# One different wattage bulb in instrument cluster?



## corradokreep (Jul 23, 2004)

Hi all
I've recently had to replace a few of my instrument cluster bulbs. All of the normal ones (Not turn signals or mini display thing) are orange (1.1W) except for ONE. Only one of them is black, which is 1.2W. It's the one illuminating the upper left side of the tach. Is that normal? Or did a previous owner replace that one on mine?

I just stuck all orange ones back in there, and it looks perfectly fine. I was just wondering. (I bought a few of the 1.2W BULBs, but I'd have to solder it into an old holder. Not an issue, but if I can be lazy I will.  )


----------



## varia (Mar 21, 2009)

corradokreep said:


> Hi all
> I've recently had to replace a few of my instrument cluster bulbs.
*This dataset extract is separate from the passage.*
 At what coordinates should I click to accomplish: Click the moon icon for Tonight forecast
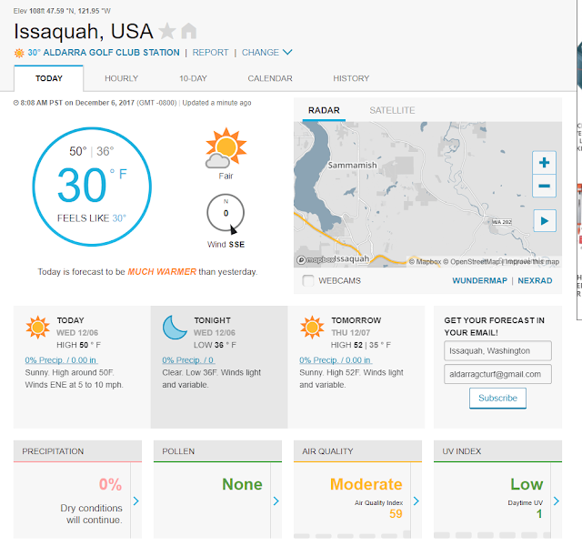tap(175, 327)
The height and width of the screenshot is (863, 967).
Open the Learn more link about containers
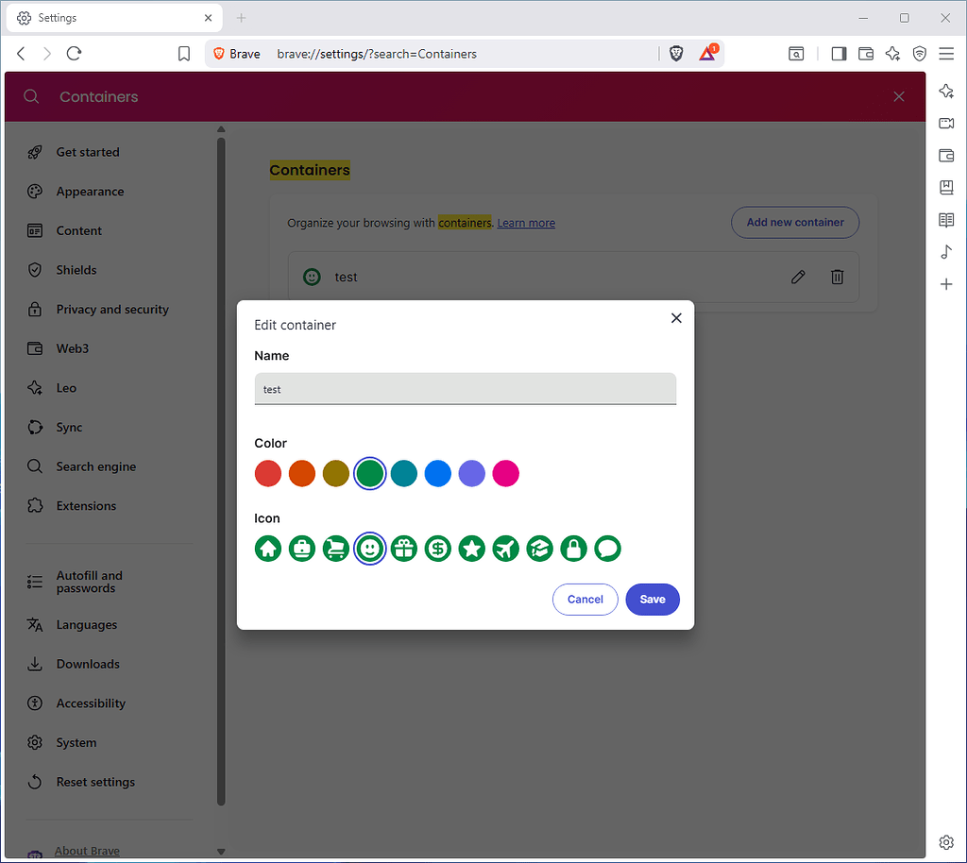[x=526, y=222]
All of the normal ones (Not turn signals or mini display thing) are orange (1.1W) except for ONE. Only one of them is black, which is 1.2W. It's the one illuminating the upper left side of the tach. Is that normal? Or did a previous owner replace that one on mine?
> 
> I just stuck all orange ones back in there, and it looks perfectly fine. I was just wondering. (I bought a few of the 1.2W BULBs, but I'd have to solder it into an old holder. Not an issue, but if I can be lazy I will.  )


light green is 2w


----------